# [Things to do]
a) Answer these questions about the forum thread on Java strings:
(i) In the first post, what does s+"World" involve the creation of?
(ii) In the reply stating that s1 and s are two different String objects, what reason does it give for the output 'HelloWorld'?
(iii) In the reply about references, how are all objects in Java represented?
b) Output the part of the forum thread on Java strings starting at "Here, s1 and" and ending at "the value 'HelloWorld'.", copied verbatim.

─── Source text

Well String is immutable as you say, so the only way your example can work is by the creation of new String objects.

s+"World"

involves the creation of a new String object, namely an object consisting of the concatenation of s with "World".

paulcwa at 2007-7-8 22:51:25 > top of Java-index,Java Essentials,New To Java...
# 3
> S.O.P(s1);Do you rent your keyboard and get charged per character?
paulcwa at 2007-7-8 22:51:25 > top of Java-index,Java Essentials,New To Java...
# 4
. Strings are immutable.But String s1="Hello"; String s1=s+"World"; S.O.P(s1); means printing "HelloWorld". How ?
namita.pradhan08a at 2007-7-8 22:51:25 > top of Java-index,Java Essentials,New To Java...
# 5

> . Strings are immutable.But String s="Hello"; String

> s1=s+"World"; S.O.P(s1); means printing "HelloWorld".

> How ?

Here, s1 and s are two different String objects. That is the reason it prints 'HelloWorld'.

Even when you say, s = s + "World"; the initial s is destroyed and a new s is created which will have the value 'HelloWorld'.

Phenoma at 2007-7-8 22:51:25 > top of Java-index,Java Essentials,New To Java...
# 6

> . Strings are immutable.But String s1="Hello"; String

> s1=s+"World"; S.O.P(s1); means printing "HelloWorld".

> How ?

Well, to understand this you got to know that all objects in Java are represented by references (pointers) to the actual object values.

String s1="Hello";

S1 will hold a reference to an object representing "Hello".

In

s1=s1 + "World";

first a new String object will be created representing "HelloWorld". Then the reference pointing to this object will be assigned to s1.

──────
─── Supplied records

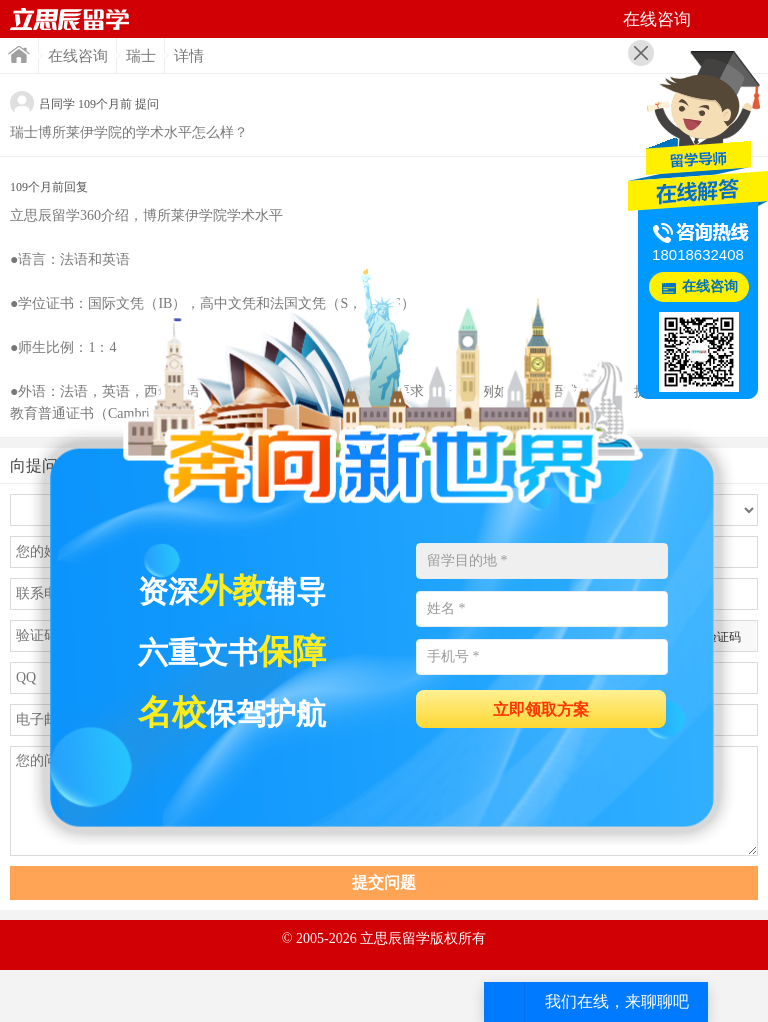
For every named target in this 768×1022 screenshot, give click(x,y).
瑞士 (141, 56)
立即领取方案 (541, 709)
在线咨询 (78, 56)
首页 (70, 19)
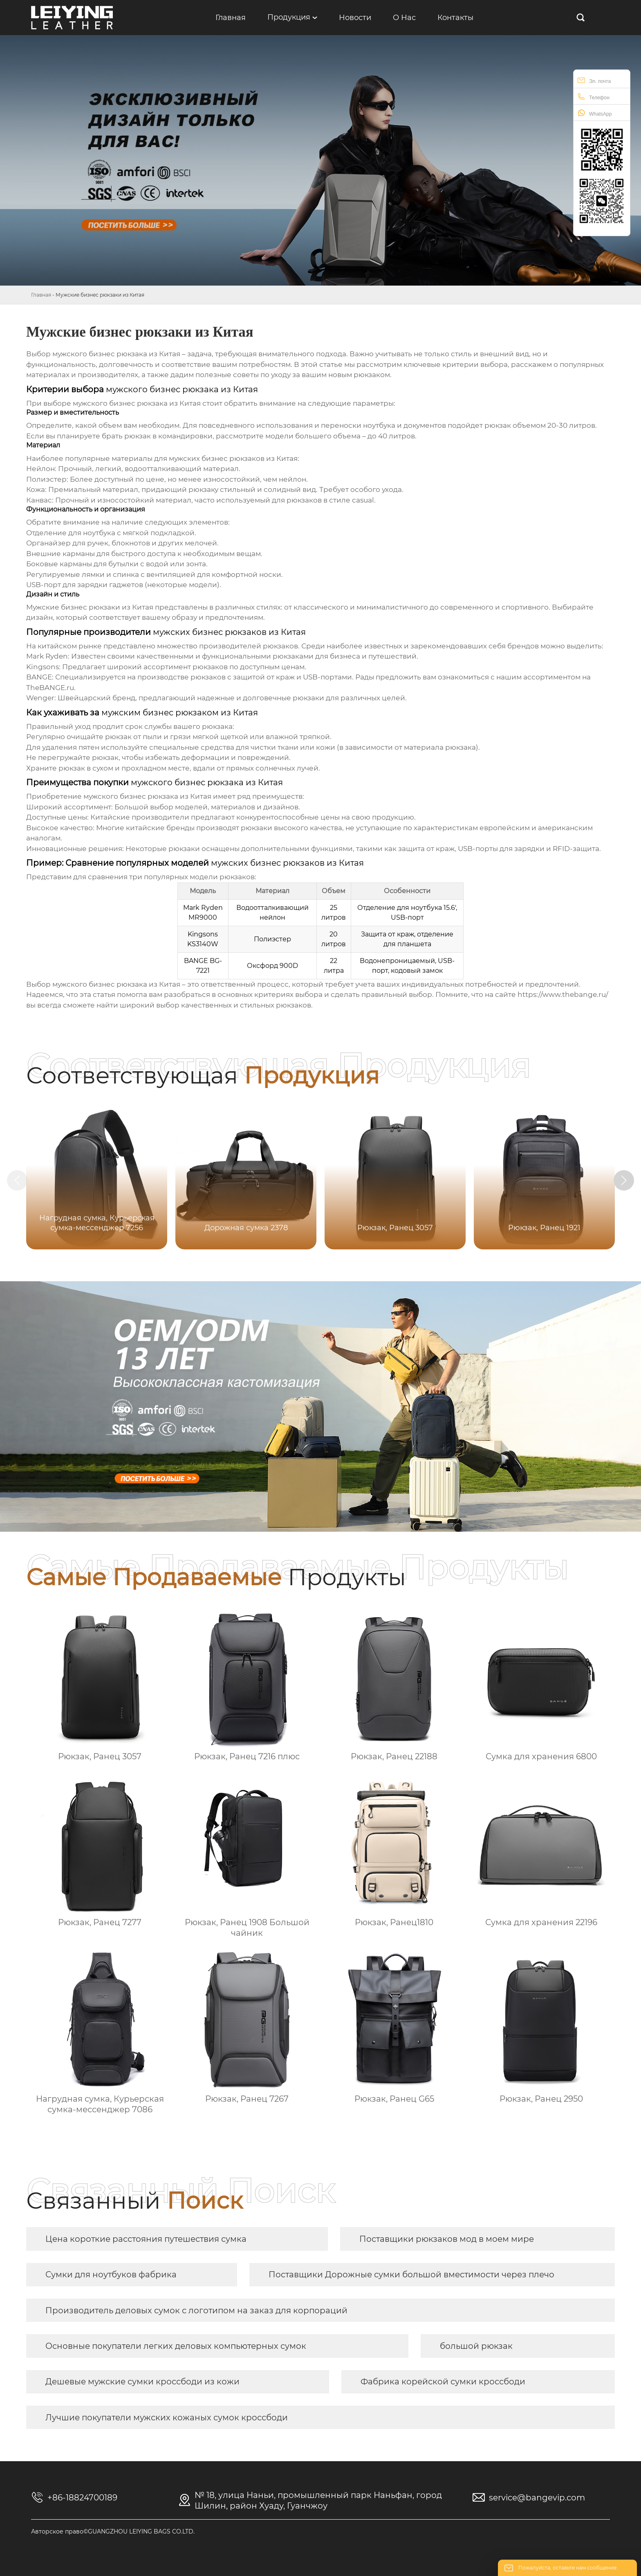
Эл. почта (594, 80)
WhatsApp (595, 113)
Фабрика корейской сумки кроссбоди (443, 2381)
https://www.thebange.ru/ (563, 994)
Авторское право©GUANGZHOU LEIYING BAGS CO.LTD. (113, 2531)
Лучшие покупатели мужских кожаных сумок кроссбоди (166, 2417)
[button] (624, 1180)
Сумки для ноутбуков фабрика (111, 2274)
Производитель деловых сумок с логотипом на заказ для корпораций (196, 2310)
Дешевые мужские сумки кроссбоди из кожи (142, 2381)
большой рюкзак (476, 2346)
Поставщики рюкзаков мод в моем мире (446, 2239)
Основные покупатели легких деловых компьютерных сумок (175, 2346)
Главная (41, 295)
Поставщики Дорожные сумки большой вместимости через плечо (411, 2274)
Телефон (594, 97)
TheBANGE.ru (50, 688)
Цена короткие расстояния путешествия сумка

──────

# [Answers to the tasks]
a)
(i) A new String object consisting of the concatenation of s with "World".
(ii) s1 and s are two different String objects.
(iii) By references (pointers) to the actual object values.

b)
Here, s1 and s are two different String objects. That is the reason it prints 'HelloWorld'.

Even when you say, s = s + "World"; the initial s is destroyed and a new s is created which will have the value 'HelloWorld'.